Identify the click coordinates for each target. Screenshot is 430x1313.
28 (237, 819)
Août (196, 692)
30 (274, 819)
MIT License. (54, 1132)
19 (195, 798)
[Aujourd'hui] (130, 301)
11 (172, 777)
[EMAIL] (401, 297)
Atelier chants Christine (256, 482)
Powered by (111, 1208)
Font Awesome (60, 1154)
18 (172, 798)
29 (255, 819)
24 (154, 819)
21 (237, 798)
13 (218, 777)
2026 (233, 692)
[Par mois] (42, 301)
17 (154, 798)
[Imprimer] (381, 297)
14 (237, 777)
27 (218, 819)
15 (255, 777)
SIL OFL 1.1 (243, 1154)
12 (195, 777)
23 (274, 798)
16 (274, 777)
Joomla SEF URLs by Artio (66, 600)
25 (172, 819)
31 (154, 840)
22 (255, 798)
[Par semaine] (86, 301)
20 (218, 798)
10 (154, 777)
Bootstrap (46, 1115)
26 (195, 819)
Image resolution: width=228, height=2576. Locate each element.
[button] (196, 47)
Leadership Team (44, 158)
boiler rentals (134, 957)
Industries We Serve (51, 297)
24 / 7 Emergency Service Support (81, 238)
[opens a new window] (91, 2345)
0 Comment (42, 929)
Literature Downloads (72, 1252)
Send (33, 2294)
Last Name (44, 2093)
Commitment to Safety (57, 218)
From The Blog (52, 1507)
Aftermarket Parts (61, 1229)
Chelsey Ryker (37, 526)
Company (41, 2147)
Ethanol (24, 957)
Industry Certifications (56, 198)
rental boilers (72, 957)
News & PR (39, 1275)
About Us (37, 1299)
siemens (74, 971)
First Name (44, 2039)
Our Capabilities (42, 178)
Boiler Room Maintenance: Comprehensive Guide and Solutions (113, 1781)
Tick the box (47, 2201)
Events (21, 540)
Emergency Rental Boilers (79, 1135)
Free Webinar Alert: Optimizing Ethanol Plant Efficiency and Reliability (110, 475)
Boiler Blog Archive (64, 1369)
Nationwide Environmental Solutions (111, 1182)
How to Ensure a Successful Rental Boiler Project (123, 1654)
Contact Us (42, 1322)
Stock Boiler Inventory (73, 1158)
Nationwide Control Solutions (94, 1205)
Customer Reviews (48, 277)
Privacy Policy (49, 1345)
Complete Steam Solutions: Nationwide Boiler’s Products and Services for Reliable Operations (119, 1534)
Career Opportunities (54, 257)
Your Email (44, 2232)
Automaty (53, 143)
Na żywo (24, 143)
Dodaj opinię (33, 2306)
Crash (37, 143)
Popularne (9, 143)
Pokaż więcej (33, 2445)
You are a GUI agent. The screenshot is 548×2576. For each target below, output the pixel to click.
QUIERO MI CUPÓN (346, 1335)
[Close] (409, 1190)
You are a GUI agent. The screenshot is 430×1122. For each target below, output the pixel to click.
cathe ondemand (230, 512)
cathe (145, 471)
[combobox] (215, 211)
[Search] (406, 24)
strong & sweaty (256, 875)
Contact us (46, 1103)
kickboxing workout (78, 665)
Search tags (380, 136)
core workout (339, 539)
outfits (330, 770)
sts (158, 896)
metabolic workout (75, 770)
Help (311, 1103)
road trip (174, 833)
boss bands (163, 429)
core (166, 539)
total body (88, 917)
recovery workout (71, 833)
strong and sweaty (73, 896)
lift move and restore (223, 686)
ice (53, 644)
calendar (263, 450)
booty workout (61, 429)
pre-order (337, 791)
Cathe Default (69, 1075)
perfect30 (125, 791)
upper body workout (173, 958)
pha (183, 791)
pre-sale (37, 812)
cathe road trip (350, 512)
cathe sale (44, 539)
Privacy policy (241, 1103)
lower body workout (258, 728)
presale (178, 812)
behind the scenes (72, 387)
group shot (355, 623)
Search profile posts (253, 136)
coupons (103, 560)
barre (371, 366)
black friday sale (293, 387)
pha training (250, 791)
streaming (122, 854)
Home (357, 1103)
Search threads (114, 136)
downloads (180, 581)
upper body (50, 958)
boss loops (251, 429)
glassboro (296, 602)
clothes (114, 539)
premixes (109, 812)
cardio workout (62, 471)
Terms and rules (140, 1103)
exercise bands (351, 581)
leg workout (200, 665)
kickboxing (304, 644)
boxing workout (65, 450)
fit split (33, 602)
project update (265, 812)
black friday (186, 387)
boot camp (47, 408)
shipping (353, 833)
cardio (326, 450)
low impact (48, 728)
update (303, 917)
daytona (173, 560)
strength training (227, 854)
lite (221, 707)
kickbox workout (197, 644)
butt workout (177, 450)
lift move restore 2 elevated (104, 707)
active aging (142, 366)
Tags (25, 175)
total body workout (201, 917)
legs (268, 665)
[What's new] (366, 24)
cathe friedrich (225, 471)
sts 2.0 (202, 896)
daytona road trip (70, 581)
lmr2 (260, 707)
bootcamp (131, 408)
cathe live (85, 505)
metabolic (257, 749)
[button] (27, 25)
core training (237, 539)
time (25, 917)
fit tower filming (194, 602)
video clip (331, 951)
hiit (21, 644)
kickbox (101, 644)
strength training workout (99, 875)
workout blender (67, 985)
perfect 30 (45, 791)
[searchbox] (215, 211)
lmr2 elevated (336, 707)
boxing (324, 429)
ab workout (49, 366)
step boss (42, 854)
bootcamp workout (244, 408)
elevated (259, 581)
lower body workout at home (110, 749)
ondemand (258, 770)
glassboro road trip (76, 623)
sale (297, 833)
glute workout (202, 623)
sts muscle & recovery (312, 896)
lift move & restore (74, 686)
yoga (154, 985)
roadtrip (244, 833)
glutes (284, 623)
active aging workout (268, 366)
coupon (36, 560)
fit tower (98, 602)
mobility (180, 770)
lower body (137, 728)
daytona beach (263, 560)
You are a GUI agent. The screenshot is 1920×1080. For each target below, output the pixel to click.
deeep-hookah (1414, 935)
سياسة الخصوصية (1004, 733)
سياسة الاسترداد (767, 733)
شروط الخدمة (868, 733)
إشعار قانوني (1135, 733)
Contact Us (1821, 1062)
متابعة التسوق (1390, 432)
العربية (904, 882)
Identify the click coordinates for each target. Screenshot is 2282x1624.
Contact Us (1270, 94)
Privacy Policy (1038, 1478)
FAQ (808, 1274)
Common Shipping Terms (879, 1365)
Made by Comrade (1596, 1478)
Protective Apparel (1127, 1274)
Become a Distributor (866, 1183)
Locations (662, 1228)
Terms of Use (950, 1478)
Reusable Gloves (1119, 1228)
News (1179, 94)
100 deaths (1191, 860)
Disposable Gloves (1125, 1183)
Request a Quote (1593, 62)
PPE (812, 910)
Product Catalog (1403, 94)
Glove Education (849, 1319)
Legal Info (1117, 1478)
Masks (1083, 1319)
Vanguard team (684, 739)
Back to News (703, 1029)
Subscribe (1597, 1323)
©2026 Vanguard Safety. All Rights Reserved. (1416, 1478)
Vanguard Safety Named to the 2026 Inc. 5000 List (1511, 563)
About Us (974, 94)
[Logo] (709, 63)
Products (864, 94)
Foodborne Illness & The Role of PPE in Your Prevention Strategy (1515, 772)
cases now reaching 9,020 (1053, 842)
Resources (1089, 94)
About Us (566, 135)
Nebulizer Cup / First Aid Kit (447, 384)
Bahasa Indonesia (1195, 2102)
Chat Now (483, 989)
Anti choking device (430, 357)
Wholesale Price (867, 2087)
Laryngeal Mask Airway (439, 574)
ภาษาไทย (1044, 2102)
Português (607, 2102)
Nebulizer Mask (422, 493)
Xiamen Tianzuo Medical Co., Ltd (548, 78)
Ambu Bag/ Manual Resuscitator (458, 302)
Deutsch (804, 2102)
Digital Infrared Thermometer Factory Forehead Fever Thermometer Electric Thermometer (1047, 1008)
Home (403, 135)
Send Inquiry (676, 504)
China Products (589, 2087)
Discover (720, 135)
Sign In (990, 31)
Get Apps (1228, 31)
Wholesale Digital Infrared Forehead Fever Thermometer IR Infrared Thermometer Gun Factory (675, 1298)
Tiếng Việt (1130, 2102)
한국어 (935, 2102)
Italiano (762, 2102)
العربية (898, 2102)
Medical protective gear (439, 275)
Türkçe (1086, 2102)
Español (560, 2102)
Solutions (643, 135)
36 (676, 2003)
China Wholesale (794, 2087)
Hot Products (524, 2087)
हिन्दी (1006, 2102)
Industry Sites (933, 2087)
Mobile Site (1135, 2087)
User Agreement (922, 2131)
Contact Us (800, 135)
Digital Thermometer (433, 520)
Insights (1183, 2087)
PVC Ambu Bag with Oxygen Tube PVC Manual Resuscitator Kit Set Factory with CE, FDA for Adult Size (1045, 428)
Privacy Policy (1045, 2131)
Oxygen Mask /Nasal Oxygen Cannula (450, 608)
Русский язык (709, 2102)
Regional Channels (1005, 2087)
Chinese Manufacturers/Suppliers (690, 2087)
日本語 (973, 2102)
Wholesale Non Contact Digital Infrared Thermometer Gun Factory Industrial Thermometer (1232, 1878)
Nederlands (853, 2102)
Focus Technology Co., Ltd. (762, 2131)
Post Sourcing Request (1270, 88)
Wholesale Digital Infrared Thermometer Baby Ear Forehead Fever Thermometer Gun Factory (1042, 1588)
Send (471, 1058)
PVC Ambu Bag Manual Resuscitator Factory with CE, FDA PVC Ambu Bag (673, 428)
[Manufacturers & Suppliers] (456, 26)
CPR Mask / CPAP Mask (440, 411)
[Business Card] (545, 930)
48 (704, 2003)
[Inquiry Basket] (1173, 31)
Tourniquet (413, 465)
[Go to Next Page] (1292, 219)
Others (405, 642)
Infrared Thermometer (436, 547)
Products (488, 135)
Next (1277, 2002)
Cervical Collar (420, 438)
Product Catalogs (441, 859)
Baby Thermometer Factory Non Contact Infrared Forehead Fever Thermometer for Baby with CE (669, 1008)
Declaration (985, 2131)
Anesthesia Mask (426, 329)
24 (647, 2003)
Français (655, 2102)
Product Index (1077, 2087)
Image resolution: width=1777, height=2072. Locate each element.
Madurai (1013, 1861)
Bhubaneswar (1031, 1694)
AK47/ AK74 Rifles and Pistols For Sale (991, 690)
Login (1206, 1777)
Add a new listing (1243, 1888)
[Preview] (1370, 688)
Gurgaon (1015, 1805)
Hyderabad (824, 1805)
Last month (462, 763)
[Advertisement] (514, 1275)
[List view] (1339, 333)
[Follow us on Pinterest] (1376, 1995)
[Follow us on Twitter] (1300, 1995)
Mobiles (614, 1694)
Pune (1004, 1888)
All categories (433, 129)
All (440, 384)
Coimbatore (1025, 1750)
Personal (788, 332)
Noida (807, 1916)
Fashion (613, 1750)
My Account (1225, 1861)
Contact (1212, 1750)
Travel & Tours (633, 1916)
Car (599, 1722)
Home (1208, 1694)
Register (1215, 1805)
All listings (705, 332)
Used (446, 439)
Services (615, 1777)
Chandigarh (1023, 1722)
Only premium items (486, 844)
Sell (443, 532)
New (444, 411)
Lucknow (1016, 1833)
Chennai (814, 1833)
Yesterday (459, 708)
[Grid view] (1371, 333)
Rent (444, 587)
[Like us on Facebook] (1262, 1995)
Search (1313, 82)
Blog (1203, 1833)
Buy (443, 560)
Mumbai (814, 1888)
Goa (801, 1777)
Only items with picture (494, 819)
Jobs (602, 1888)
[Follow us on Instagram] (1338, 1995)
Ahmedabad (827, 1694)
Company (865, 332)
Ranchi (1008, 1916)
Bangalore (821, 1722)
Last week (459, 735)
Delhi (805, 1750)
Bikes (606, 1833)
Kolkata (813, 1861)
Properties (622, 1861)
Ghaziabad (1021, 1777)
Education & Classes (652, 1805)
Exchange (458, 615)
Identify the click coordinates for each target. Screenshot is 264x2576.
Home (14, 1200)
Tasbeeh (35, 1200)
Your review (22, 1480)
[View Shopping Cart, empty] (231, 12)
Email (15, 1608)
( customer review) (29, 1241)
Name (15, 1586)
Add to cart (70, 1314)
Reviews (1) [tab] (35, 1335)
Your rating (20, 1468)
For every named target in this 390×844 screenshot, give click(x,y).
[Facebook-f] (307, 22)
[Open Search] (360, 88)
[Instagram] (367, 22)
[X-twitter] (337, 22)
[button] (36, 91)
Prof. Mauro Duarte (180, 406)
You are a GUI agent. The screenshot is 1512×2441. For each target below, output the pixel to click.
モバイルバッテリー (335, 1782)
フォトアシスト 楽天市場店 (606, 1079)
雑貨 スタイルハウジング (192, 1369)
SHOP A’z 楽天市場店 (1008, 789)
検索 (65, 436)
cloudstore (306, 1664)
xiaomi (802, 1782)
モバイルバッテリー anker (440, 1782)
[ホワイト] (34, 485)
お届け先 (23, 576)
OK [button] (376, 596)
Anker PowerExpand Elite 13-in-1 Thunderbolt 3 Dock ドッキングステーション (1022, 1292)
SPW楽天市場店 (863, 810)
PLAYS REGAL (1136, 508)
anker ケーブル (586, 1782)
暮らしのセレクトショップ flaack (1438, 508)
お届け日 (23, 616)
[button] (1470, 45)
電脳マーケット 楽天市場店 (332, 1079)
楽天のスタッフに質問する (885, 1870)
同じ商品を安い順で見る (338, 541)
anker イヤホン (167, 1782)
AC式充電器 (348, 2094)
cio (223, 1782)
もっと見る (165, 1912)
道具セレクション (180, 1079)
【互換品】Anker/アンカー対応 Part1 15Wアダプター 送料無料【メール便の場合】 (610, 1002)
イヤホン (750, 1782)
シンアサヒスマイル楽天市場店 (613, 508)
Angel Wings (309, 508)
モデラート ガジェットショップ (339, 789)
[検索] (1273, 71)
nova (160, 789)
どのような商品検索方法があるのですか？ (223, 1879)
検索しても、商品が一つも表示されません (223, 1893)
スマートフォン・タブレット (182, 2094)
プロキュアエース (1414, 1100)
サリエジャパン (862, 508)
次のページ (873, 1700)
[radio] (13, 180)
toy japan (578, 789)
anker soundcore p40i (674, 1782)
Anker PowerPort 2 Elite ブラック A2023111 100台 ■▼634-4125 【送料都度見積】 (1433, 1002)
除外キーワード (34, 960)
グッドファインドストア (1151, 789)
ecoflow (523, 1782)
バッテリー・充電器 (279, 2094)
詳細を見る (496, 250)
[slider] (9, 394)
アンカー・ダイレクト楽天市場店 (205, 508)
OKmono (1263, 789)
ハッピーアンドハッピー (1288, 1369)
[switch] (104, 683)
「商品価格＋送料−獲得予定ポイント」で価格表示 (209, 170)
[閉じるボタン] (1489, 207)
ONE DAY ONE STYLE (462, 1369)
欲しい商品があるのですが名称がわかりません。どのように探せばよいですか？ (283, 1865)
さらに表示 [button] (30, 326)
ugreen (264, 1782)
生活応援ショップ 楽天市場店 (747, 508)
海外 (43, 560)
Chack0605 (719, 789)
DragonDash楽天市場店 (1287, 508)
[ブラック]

☆ ☆ ☆

— What to work on —
Copy the entries above exactly, but only from the line holding "Personal (788, 332)" through the line holding "You are a GUI agent. The screenshot is 1512×2441.", both included.

— Response box —
Personal (788, 332)
Noida (807, 1916)
Fashion (613, 1750)
My Account (1225, 1861)
Contact (1212, 1750)
Travel & Tours (633, 1916)
Car (599, 1722)
Home (1208, 1694)
Register (1215, 1805)
All listings (705, 332)
Used (446, 439)
Services (615, 1777)
Chandigarh (1023, 1722)
Only premium items (486, 844)
Sell (443, 532)
New (444, 411)
Lucknow (1016, 1833)
Chennai (814, 1833)
Yesterday (459, 708)
[Grid view] (1371, 333)
Rent (444, 587)
[Like us on Facebook] (1262, 1995)
Search (1313, 82)
Blog (1203, 1833)
Buy (443, 560)
Mumbai (814, 1888)
Goa (801, 1777)
Only items with picture (494, 819)
Jobs (602, 1888)
[Follow us on Instagram] (1338, 1995)
Ahmedabad (827, 1694)
Company (865, 332)
Ranchi (1008, 1916)
Bangalore (821, 1722)
Last week (459, 735)
Delhi (805, 1750)
Bikes (606, 1833)
Kolkata (813, 1861)
Properties (622, 1861)
Ghaziabad (1021, 1777)
Education & Classes (652, 1805)
Exchange (458, 615)
Identify the click coordinates for each target. Screenshot is 264x2576.
Home (14, 1200)
Tasbeeh (35, 1200)
Your review (22, 1480)
[View Shopping Cart, empty] (231, 12)
Email (15, 1608)
( customer review) (29, 1241)
Name (15, 1586)
Add to cart (70, 1314)
Reviews (1) [tab] (35, 1335)
Your rating (20, 1468)
For every named target in this 390×844 screenshot, give click(x,y).
[Facebook-f] (307, 22)
[Open Search] (360, 88)
[Instagram] (367, 22)
[X-twitter] (337, 22)
[button] (36, 91)
Prof. Mauro Duarte (180, 406)
You are a GUI agent. The screenshot is 1512×2441. For each target below, output the pixel to click.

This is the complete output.